DELİLLER VE GEREKÇE: Dava, genel kredi sözlemesi kapsamında alacağın tahsili için başlatılan takibe yapılan itirazın iptali istemine ilişkindir.
DELİLLER: …. İcra Müdürlüğüne ait 2020/… Esas sayılı dosya, … İcra Müdürlüğüne ait … Esas sayılı dosyası, …. İcra Müdürlüğüne ait 2019/… Esas sayılı takip dosyaları, genel kredi sözleşmeleri, ekstreler, kat ihtarı, banka kayıtları , bilirkişi incelemesi.

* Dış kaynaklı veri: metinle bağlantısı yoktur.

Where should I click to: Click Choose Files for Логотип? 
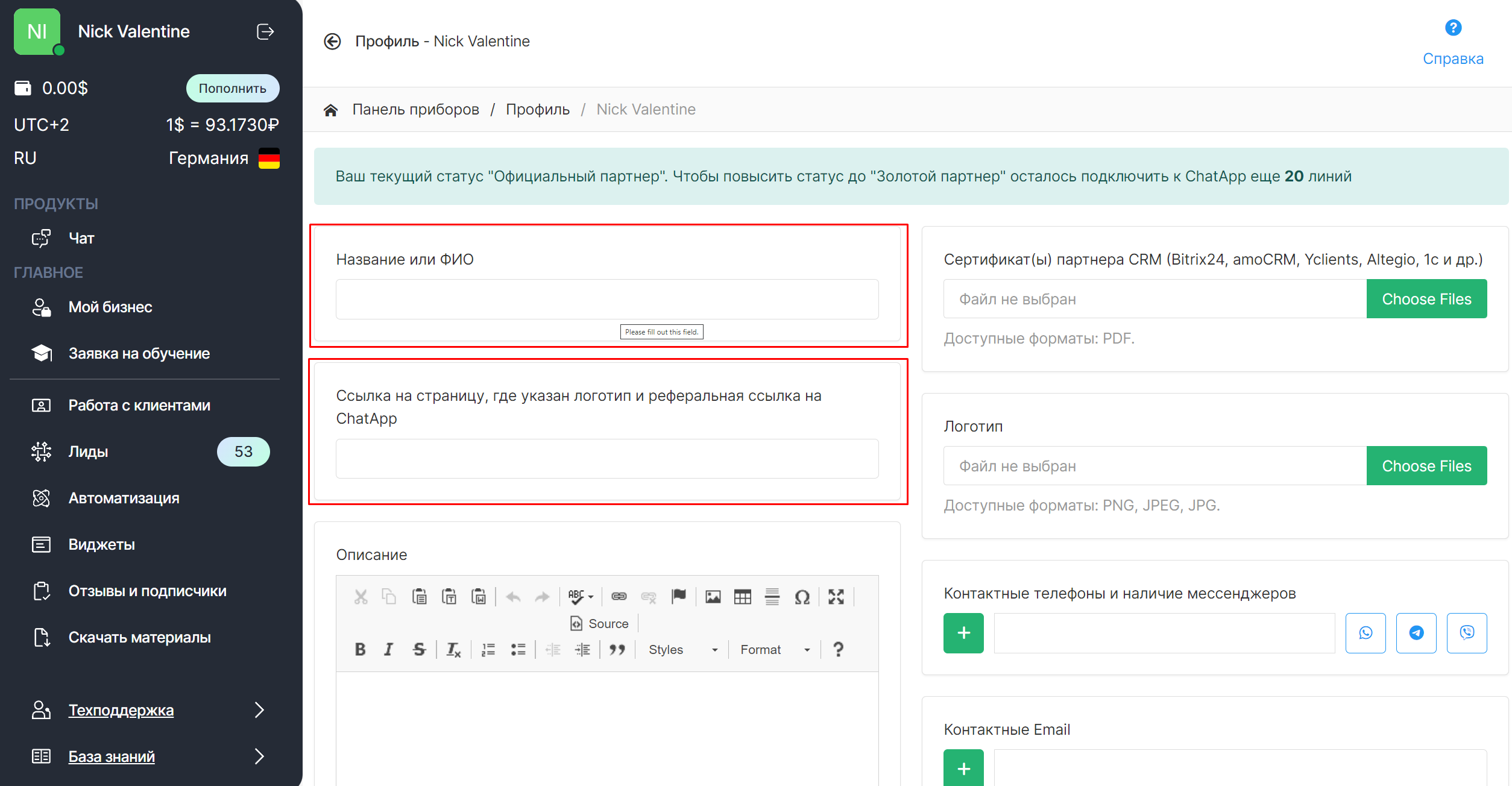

…. İcra Müdürlüğüne ait 2020/… Esas sayılı dosya alınıp incelendiğinde, davacı tarafından davalılar hakkında 10.416.326,55 TL asıl alacak, 277.975,44 TL asıl alacak, 495.603,11 TL KDV, 9.912.062,19 TL işlemiş faiz olmak üzere toplam 21.101.967,29 TL tutarındaki alacağın asıl alacağa işleyecek %47 faiziyle birlikte tahsili için ilamsız takip başlatıldığı, borçlular tarafından süresinde yapılan itirazlar ile takibin durdurulduğu görülmüştür.
Dava açılmadan önce dava şartı zorunlu arabuluculuk kapsamında arabuluculuğa başvurulduğu, anlaşılamadığına dair hazırlanan son tutanağın dava dilekçesine eklendiği tespit edilmiştir.
Dava dilekçesinde bahsi geçen 29/06/2021 tarihli alacağın temliki sözleşmesi incelendiğinde, sözleşmenin konusunun 2. Maddede belirtildiği buna göre davacı bankanın 19/04/2017 tarihli genel kredi sözleşmesine istinaden dava dışı … … A.Ş’ye kullandırılan kredi nedeniyle alınan ipoteklerden bahsedilerek ipotekli taşınmazın paraya çevrilmesi için ikame edilen …. İcra Müdürlüğünün … Esas sayılı dosyasındaki ipoteğin ve alacağın 4.400.000 TL bedelli kısmen tüm hak ve hukuki sonuçları ile birlikte … ‘e temlik edildiği görülmüştür.
…. İcra Müdürlüğüne ait … Esas nolu takip dosyası alınıp incelendiğinde, davacı banka tarafından … A.Ş ile … … hakkında toplam 11.648.614,62 TL tutarındaki alacak nedeniyle İstanbul ili … İlçesi, 6 parsel B Blok 618 nolu bağımsız bölüm üzerindeki 3. Dereceden ipotek bedeli olan 6.500.000 TL ipotek bedeli için takibe başlandığı, söz konusu temlik nedeniyle temlik alanın icra dosyasına müracaat ederek satış talebinden vazgeçerek satışın düşürülmesinin istenildiği ve icra müdürlüğünce 30/06/2021 tarihinde satışın düşürüldüğü görülmüştür.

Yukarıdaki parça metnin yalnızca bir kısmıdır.